** Extracted entries **
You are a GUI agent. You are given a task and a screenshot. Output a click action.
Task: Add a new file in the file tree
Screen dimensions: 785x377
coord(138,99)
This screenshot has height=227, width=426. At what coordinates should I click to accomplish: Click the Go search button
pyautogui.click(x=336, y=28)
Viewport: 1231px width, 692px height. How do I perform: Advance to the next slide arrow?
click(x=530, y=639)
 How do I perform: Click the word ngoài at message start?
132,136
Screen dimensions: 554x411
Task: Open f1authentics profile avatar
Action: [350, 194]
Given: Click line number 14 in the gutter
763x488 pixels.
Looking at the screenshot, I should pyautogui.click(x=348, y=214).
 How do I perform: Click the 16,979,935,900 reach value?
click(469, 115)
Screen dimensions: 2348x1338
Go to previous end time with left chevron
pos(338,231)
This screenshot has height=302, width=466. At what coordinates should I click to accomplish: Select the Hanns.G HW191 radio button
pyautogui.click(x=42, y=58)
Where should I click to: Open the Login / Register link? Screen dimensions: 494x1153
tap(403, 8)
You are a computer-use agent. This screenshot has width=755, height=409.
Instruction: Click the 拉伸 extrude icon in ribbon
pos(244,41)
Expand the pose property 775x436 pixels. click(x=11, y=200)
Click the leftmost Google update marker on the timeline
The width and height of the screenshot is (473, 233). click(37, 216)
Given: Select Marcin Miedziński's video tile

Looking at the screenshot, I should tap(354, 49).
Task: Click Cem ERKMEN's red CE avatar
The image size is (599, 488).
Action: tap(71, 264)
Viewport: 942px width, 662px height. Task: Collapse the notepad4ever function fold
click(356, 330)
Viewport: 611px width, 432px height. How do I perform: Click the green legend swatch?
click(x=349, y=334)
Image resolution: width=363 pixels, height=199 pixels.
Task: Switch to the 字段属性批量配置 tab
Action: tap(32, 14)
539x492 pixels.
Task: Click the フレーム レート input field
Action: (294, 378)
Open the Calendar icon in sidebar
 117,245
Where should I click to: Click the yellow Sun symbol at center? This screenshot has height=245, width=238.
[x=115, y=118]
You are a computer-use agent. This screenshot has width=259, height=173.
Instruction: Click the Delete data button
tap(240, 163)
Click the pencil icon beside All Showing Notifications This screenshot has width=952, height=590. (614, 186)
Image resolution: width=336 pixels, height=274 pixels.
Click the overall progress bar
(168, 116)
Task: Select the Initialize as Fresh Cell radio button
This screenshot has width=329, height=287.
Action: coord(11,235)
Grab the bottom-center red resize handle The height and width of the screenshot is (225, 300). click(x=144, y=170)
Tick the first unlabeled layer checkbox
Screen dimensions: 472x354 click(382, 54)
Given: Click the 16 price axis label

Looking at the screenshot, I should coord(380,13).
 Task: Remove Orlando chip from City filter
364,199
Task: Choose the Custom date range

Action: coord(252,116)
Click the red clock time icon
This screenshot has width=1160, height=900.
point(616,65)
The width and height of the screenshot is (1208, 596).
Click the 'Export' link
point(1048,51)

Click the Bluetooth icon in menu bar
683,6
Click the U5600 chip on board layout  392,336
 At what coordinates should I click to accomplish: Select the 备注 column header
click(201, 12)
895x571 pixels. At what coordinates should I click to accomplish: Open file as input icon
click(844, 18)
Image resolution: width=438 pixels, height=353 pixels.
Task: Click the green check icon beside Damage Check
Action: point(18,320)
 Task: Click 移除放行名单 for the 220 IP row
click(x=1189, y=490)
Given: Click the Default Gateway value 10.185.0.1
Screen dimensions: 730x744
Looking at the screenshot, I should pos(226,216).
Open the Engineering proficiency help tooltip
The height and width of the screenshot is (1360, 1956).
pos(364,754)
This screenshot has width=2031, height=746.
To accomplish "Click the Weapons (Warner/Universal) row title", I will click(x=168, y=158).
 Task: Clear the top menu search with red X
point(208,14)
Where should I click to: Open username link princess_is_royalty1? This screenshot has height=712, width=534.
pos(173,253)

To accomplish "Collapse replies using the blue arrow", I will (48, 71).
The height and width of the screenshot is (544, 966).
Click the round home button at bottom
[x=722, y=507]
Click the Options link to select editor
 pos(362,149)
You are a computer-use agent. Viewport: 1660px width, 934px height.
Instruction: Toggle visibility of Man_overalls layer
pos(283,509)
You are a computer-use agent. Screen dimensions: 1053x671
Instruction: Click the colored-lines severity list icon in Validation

** Exercise objective **
Write out the items above verbatim, starting with the line that contains "Task: Click 移除放行名单 for the 220 IP row" and going on through the line that contains "pos(364,754)".

** Response to the task **
 Task: Click 移除放行名单 for the 220 IP row
click(x=1189, y=490)
Given: Click the Default Gateway value 10.185.0.1
Screen dimensions: 730x744
Looking at the screenshot, I should pos(226,216).
Open the Engineering proficiency help tooltip
The height and width of the screenshot is (1360, 1956).
pos(364,754)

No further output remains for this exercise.